GATA 作为一类广泛存在于真核生物中的转录因子，在植物各生长发育阶段和逆境胁迫响应过程中发挥着至关重要的作用。为探究转录因子 SlGATA1 在番茄植株生长发育和逆境胁迫响应中的具体生物学功能，文章通过实时荧光定量聚合酶链式反应(polymerase chain reaction, PCR)对 SlGATA1 基因表达模式进行分析，并利用 CRISPR/Cas9 基因编辑技术对 SlGATA1 基因进行编辑。结果表明：SlGATA1 基因在各组织中均有表达，在种子中的表达量最高；SlGATA1 基因的表达受高盐、干旱、高温及病原菌丁香假单胞菌(Pseudomonas syringae pv. tomato DC3000, Pst DC3000)的影响；通过根癌农杆菌介导的遗传转化体系和CRISPR/Cas9 基因编辑技术获得 4 株稳定遗传的 SlGATA1 基因敲除突变体，为番茄品种改良提供新的遗传材料。该研究为探究 SlGATA1 基因的功能奠定了基础。

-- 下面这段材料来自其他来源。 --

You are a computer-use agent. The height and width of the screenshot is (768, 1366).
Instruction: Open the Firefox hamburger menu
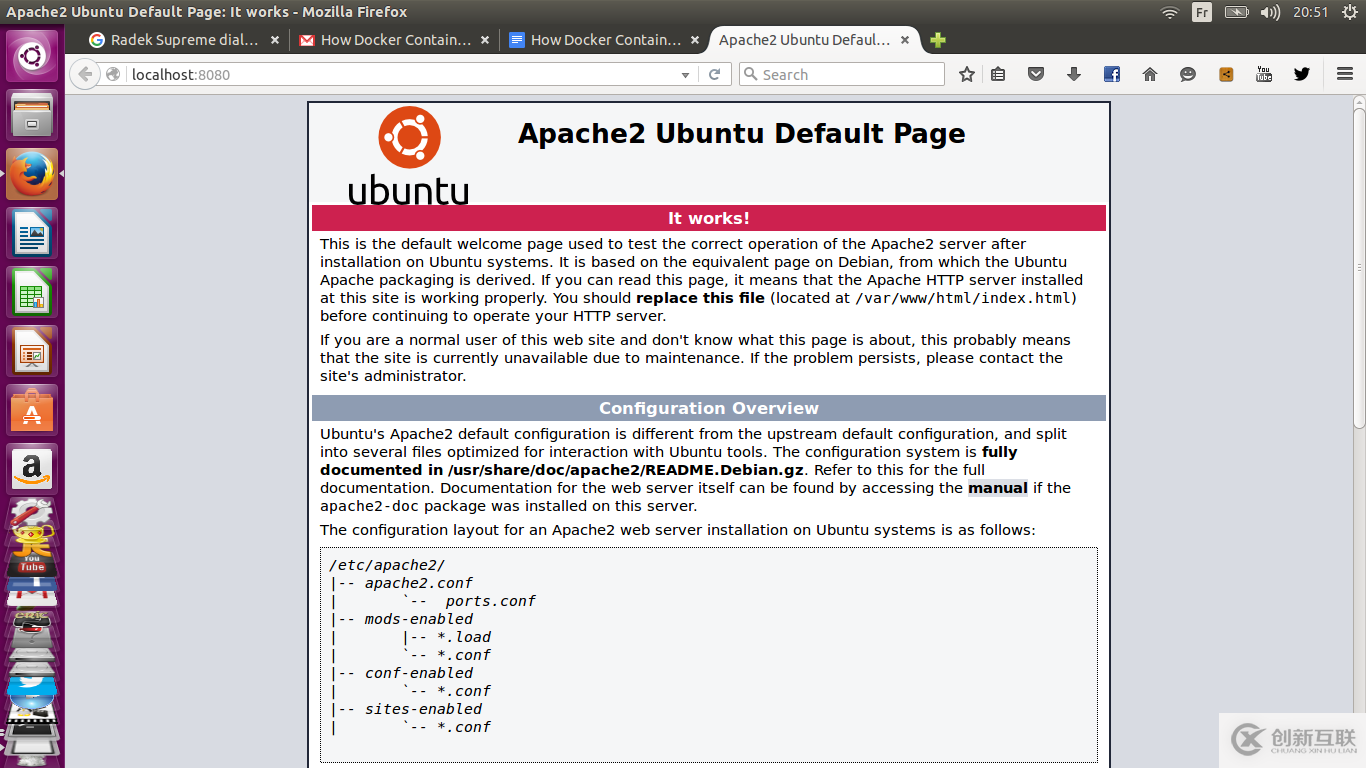coord(1344,74)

GATA transcription factors are widely present in eukaryotes that play a crucial role in various biological processes, including growth, development, and environmental stress response. To investigate the specific biological functions of the SlGATA1 in tomatoes, quantitative real-time polymerase chain reaction (qRT-PCR) and CRISPR/Cas9 editing technology were applied to analyzing the expression pattern of the SlGATA1 and constructing the SlGATA1 knocked-out transgenic lines. The results revealed that the SlGATA1 was expressed in all tissues, with the highest expression level observed in seeds. Moreover, the expression of the gene was affected by salt stress, drought stress, heat stress, and the pathogen Pseudomonas syringae pv. tomato DC3000(Pst DC3000) infection. Two dual-target CRISPR/Cas9 knockdown vectors were successfully constructed, and four stable genetic knockout plants of the SlGATA1 were obtained by using Agrobacterium-mediated transformation system. The findings of this study provide valuable insights into the function of the SlGATA1 and offer new genetic materials for the improvement of tomato varieties.